Devemos ter consciência que o projeto de vida de uma pessoa não pode começar, quando esta chega à maioridade. É preciso planear e antecipar as situações. Um jovem que desde tenra idade frequentou a escola e aos 18 anos fica sem perspetiva, pode sentir-se perdido. A falta de atividade e rotina pode causar um grande desconforto, que pode levar desde uma tristeza até uma profunda  depressão.  É preciso começar a responsabilizar os agentes envolvidos, as escolas, o Estado e os pais. Todos somos responsáveis pelos projetos de vida menos conseguidos, quer por falta de intervenção, conhecimento ou recursos. Devemos educar os nossos jovens para que se possam tornar adultos responsáveis, para isso precisamos de uma escola de qualidade e intervenção terapêutica séria e continuada.

Residências como futuro
Adultos com uma vida rica e preenchida, emocional e profissionalmente, têm muitas vezes o desejo de terem a sua própria casa. Os adultos com t21 não são excepção nesta vontade de viverem a sua própria vida. 

Tornar este modelo de vida independente também em Portugal uma realidade para as pessoas com t21 será um dos nossos maiores desafios. Sabemos que os pais envelhecem e muitas vezes deixam de ser capazes de assumir o papel do cuidador. É preciso criar respostas enquanto os pais ainda são jovens e podem ajudar na decisão do tipo de vida que gostariam para os filhos.

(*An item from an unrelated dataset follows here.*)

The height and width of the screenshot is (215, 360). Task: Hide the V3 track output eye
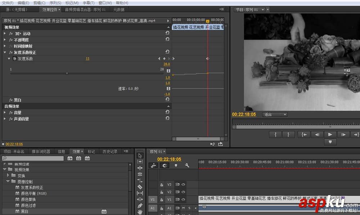183,184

As decisões tomadas devem ter sempre como base o desejo da própria pessoa com t21. Embora seja difícil de aceitar, aquilo que os pais e famílias querem pode não ser o que a própria pessoa em questão quer.

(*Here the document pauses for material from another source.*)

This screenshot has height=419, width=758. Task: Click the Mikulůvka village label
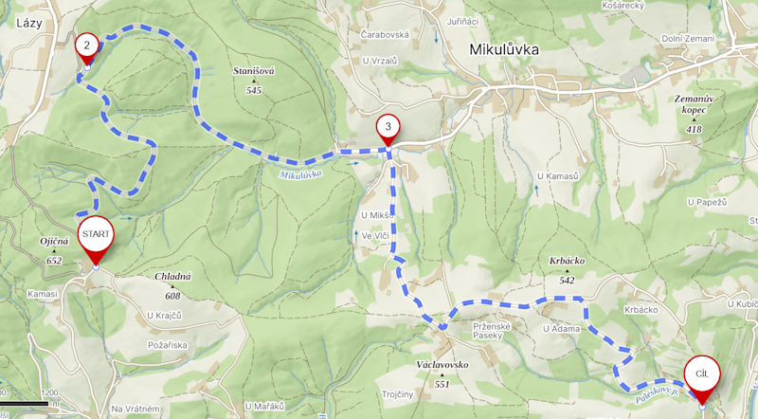[504, 49]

Atualmente as únicas respostas existentes para adultos com t21 em Portugal são a institucionalização ou ficarem em casa. Depois de uma vida em comunidade na escola, chegada a idade adulta ainda não há respostas diversificadas de acordo com a necessidade, vontade e capacidade das pessoas. 

A nossa responsabilidade é criar condições para que todas as pessoas possam viver com dignidade, independentemente do modelo de vida escolhido.